== TASK ITEM ==
Take the line that contains "The image size is (1016, 606)." and each one after it through the last line below, and retype them exactly. Leave out the pictures.

====== DATA EXTRACTS

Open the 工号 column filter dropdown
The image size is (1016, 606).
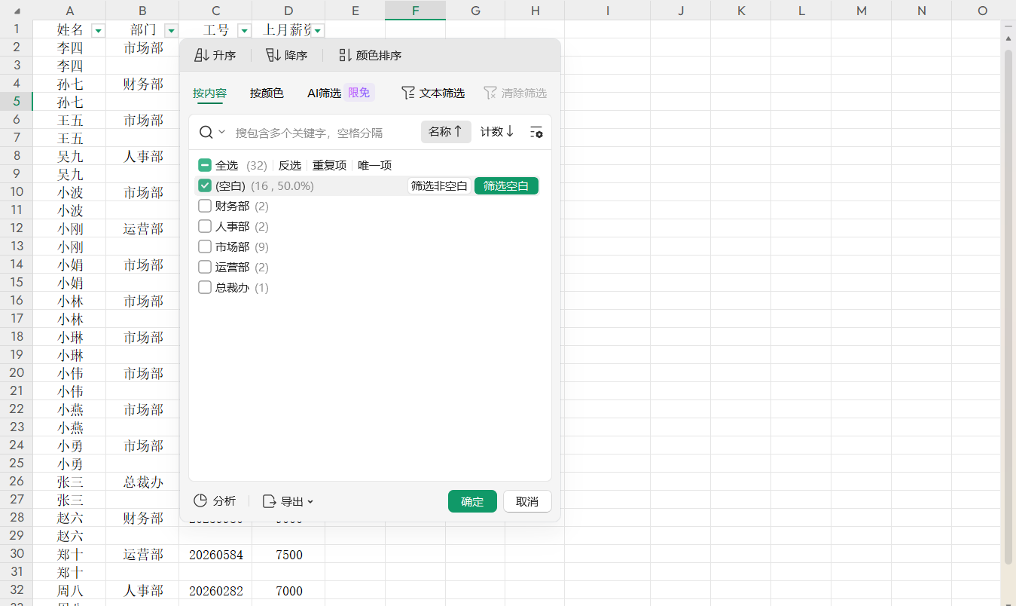coord(244,30)
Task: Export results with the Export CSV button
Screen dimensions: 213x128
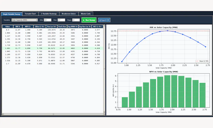Action: tap(104, 20)
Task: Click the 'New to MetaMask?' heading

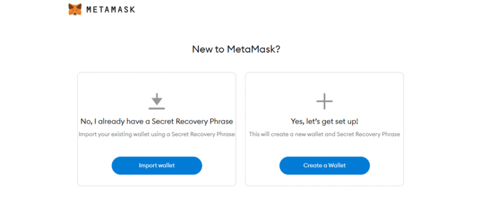Action: (x=236, y=49)
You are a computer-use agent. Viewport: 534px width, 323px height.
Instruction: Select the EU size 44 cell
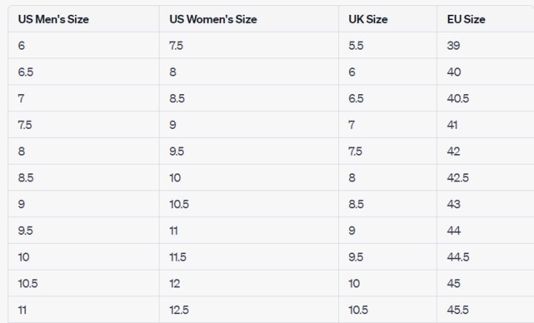tap(454, 230)
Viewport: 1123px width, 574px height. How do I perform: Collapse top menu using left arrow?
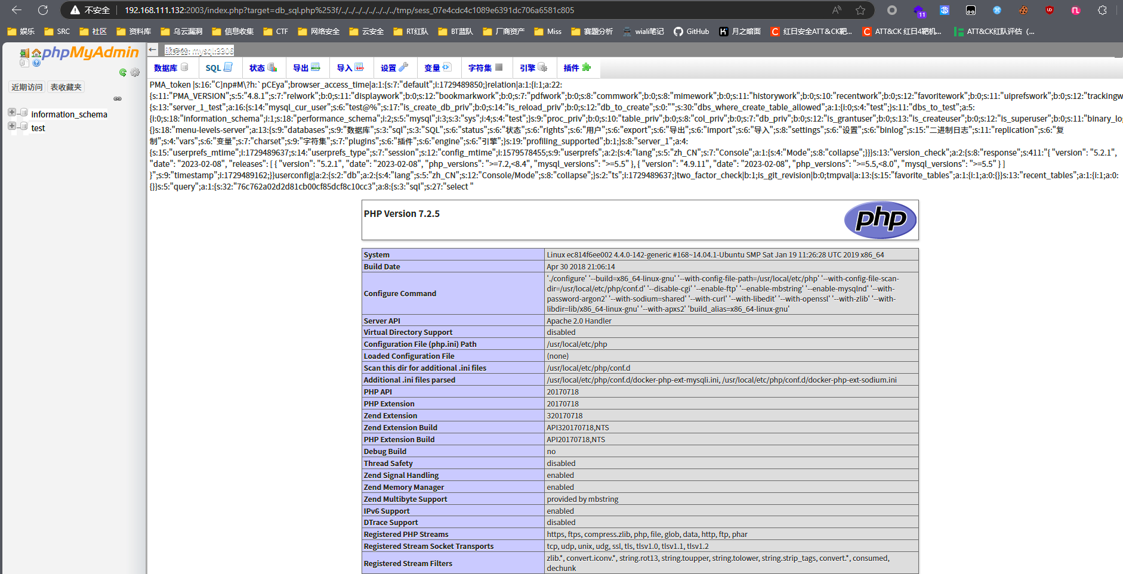point(153,50)
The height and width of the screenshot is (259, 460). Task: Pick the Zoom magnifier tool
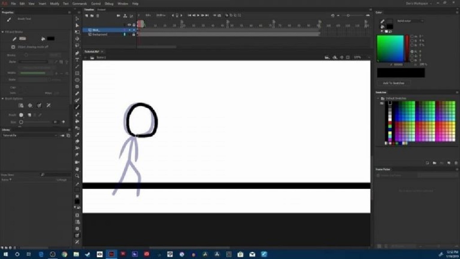tap(77, 175)
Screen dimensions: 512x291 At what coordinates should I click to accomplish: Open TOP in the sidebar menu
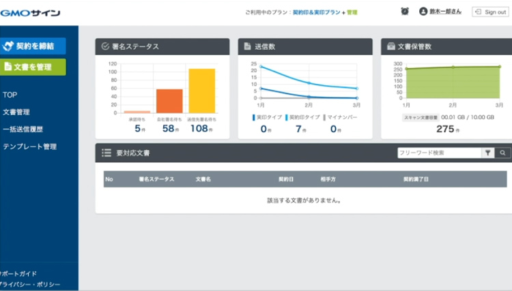pyautogui.click(x=10, y=95)
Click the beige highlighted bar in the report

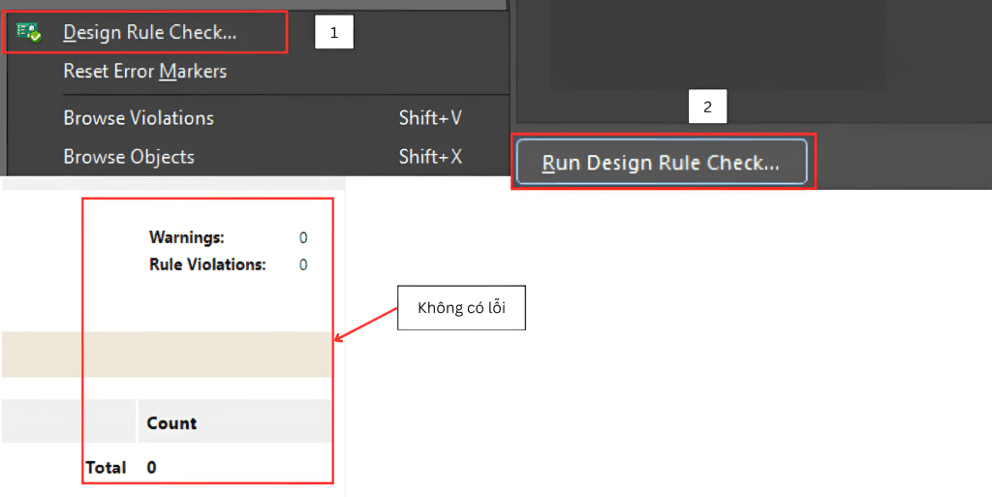point(167,354)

============

== FINISHED TASK ==
The image size is (1016, 606).
coord(244,30)
Task: Export results with the Export CSV button
Screen dimensions: 213x128
Action: tap(104, 20)
Task: Click the 'New to MetaMask?' heading

Action: (x=236, y=49)
You are a computer-use agent. Viewport: 534px width, 323px height.
Instruction: Select the EU size 44 cell
tap(454, 230)
Viewport: 1123px width, 574px height. How do I perform: Collapse top menu using left arrow?
point(153,50)
The height and width of the screenshot is (259, 460). Task: Pick the Zoom magnifier tool
tap(77, 175)
Screen dimensions: 512x291 At what coordinates should I click to accomplish: Open TOP in the sidebar menu
pyautogui.click(x=10, y=95)
Click the beige highlighted bar in the report

point(167,354)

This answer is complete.